▸ ИСХОДНЫЙ ТЕКСТ
————
Введение
Полный текст книги Вальтера Гропиуса «Круг тотальной архитектуры» (Scope of Total Architecture. New York. Harper and Bros, 1955, Walter Gropius). Публикуется по изданию «Границы архитектуры», издательство «Искусство», 1971 г. Перевод с английского: А.С. Пинскер, В.Р. Аронова, В.Г. Калиша. Составление, научная редакция и предисловие В.И. Тасалова
Фрагмент из речи В. Гропиуса, произнесенной на его чествовании в день семидесятилетия (май 1953 г.) в Иллинойском технологическом институте (Чикаго).
Вступая в новый период моей жизни, который — в противовес ожиданиям нормальной жизни после семидесяти лет — мне кажется таким же беспокойным и опасным, как и предшествовавший, я понимал, что я — фигура, покрытая определениями и ярлыками, может быть, до полнейшей неузнаваемости. Такими терминами, как «стиль Баухауза», «интернациональный стиль», «функциональный стиль», удалось почти полностью скрыть заключенное во всем этом человеческое ядро, и я рад поэтому внести несколько трещин в эти стены, воздвигнутые вокруг меня некомпетентными
людьми.
Когда, будучи совсем молодым, я удостоился впервые общественного внимания, мне было досадно видеть свою мать расстроенной из-за того, что мое имя начало появляться в газетах.
Теперь я вполне понимаю ее опасения, ибо узнал, что в наш век быстрой печати формализованная известность пристает к человеку, как наклейка к бутылке. С тех пор я часто ощущаю потребность разбить этот крепнущий нарост, с тем чтобы за наклейками и определениями можно было вновь увидеть человека.
Мне сказали, что в городке госпиталя Майкл Рид, где я в течение последних восьми лет был консультантом, собираются посадить дерево, которое будет носить мое имя. Я бы хотел, чтобы на этом дереве могли сидеть птицы различных оперений и форм и при этом переносить друг друга. Я не хочу ограничивать их породами с квадратными хвостами или обтекаемыми контурами, интернациональными чертами или одеянием Баухауза. Короче, я хотел бы, чтобы это было гостеприимное дерево, с которого звучали бы самые разные песни — кроме фальшивых звуков.
————
▸ СПИСОК ДАННЫХ
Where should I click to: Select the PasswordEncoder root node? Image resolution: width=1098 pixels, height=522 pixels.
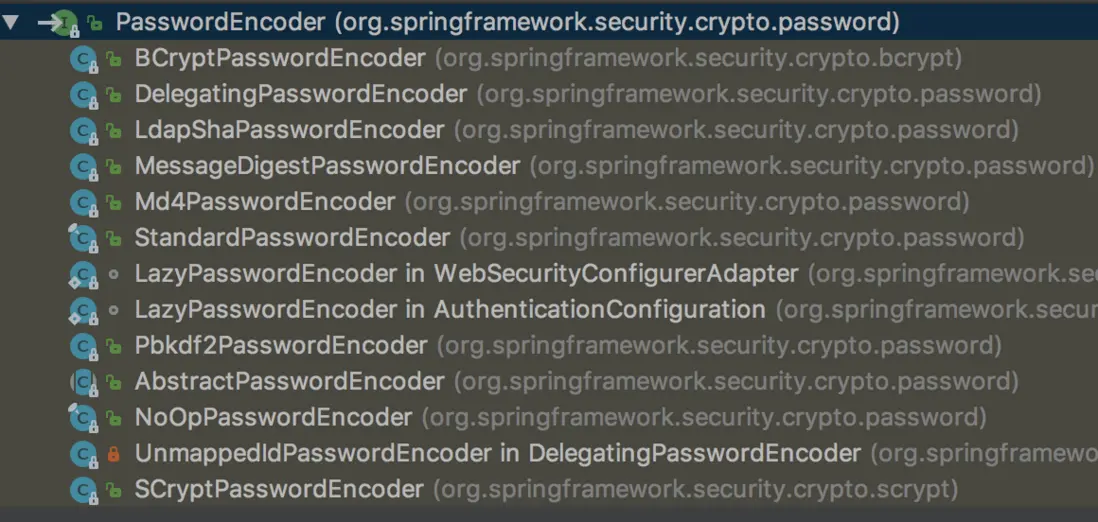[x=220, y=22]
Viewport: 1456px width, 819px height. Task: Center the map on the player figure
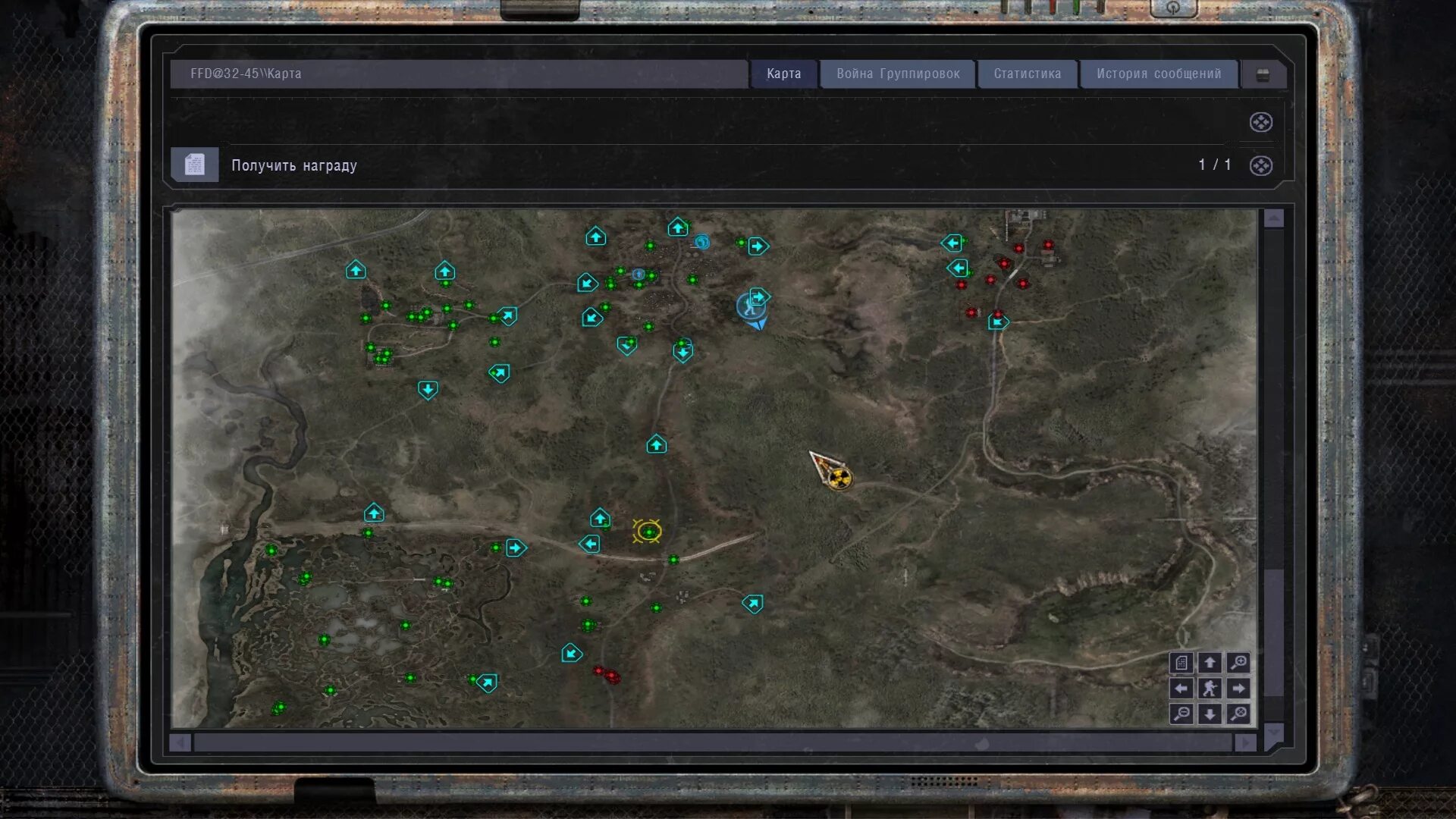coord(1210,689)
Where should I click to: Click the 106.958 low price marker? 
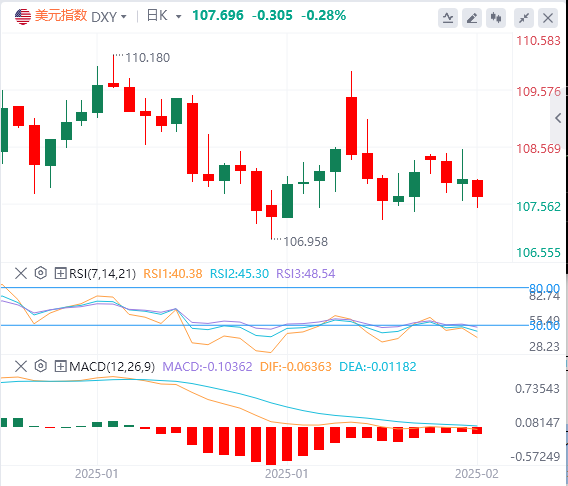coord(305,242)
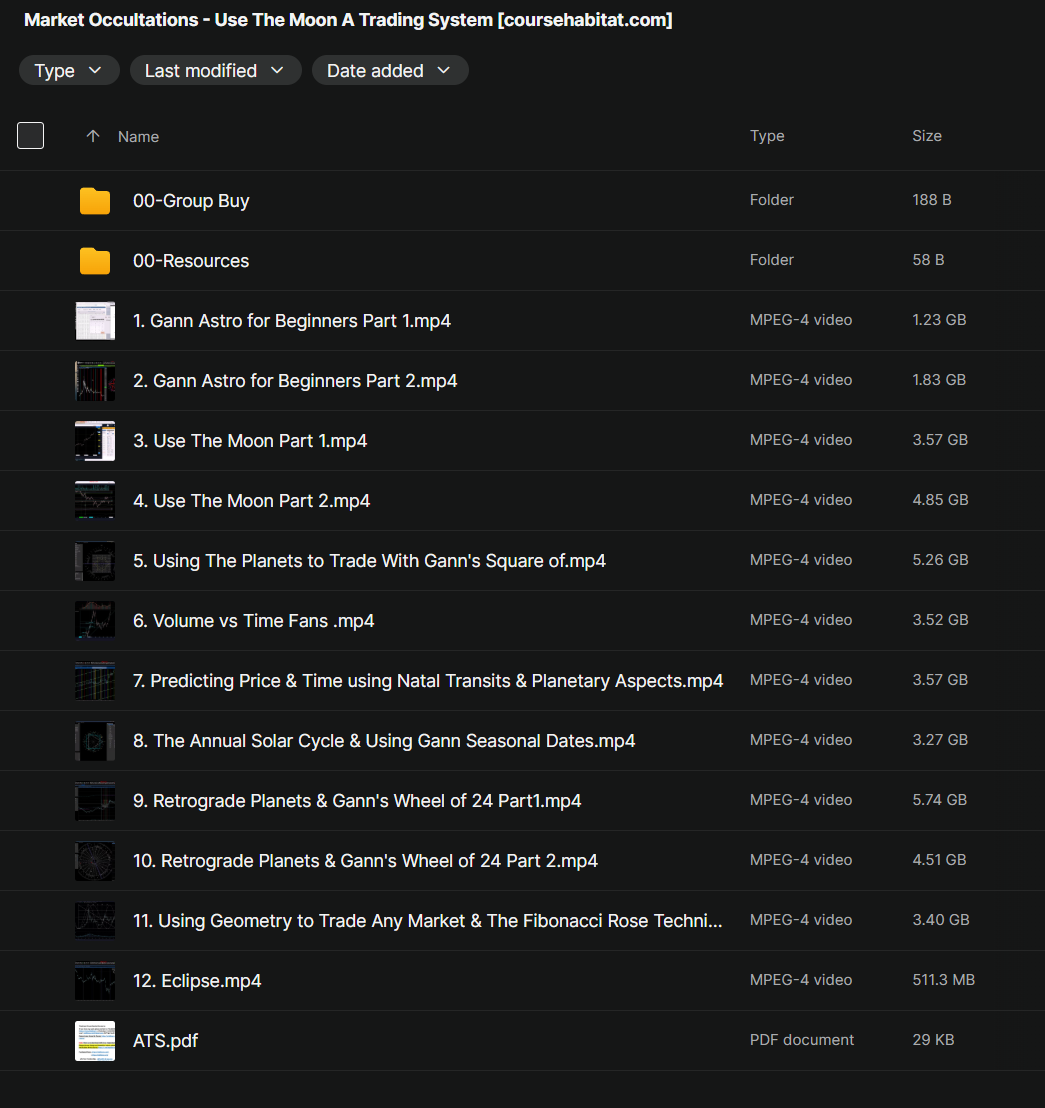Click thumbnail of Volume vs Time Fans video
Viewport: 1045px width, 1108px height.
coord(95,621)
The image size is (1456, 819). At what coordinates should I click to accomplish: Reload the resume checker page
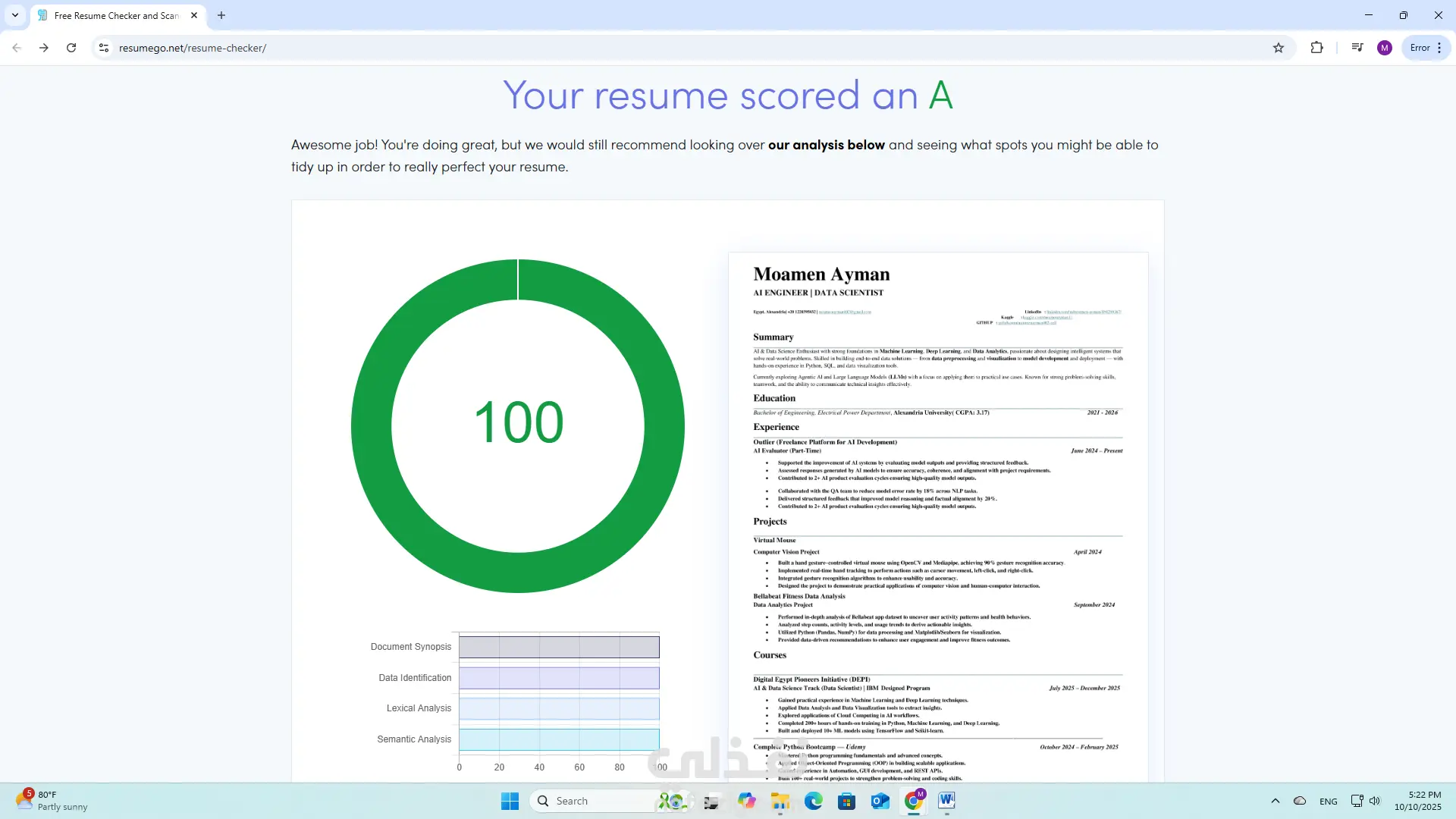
————
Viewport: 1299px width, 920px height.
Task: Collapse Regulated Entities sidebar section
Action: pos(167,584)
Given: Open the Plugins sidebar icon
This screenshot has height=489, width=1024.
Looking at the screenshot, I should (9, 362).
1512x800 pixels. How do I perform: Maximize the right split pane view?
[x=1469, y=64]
————
▸ КОРОТКОЕ ЗАДАНИЕ
Продолжите речь Гропиуса на его семидесятилетии с того места, где текст заканчивается. Данные — это отдельный материал, с текстом они не связаны.

▸ ОТВЕТ К ЗАДАНИЮ
Когда я был маленьким, кто-то спросил меня, какой мой любимый цвет. И еще много лет спустя наша семья подшучивала надо мной за произнесенный после некоторого колебания ответ: «Bunt ist meine Lieblingsfarbe», что значило: «Мой любимый цвет спектр». Мою жизнь характеризует неистовое желание охватить любой ее важный аспект, а не исключать часть из них ради слишком узкой и догматической позиции. Именно поэтому я с таким отвращением наблюдал непонятную борьбу слов, развернувшуюся вокруг представителей различных школ современного формообразования. Эти эстетские битвы обычно начинаются не архитекторами, а теми добродетельными или злонамеренными, одержимыми критиками, которые, пытаясь утвердить свои собственные эстетические или политические теории, устанавливают неразбериху с работами художников, утверждая или отвергая те или иные из их положений, не учитывая их контекст и основу, из которых они возникают. Я обнаружил, что слова и особенно теории, не проверенные опытом, могут привести к еще большим бедам, чем дела. Когда в 1937 г. я приехал в США, меня привела в восхищение привычка американцев неуклонно проверять на практике любую новую идею вместо долгого обсуждения каждого нового ростка в предварительных дебатах — дурная привычка, разрушающая столь многие начинания в Европе. Это выдающееся качество нельзя приносить в жертву пристрастным теориям и бесплодным словопрениям в момент, когда нам необходимо собрать все силы и способности для того, чтобы противопоставить творческий импульс в качестве действенного и эффективного противоядия мертвящему влиянию механизации и сверхбюрократизации, угрожающих нашему обществу.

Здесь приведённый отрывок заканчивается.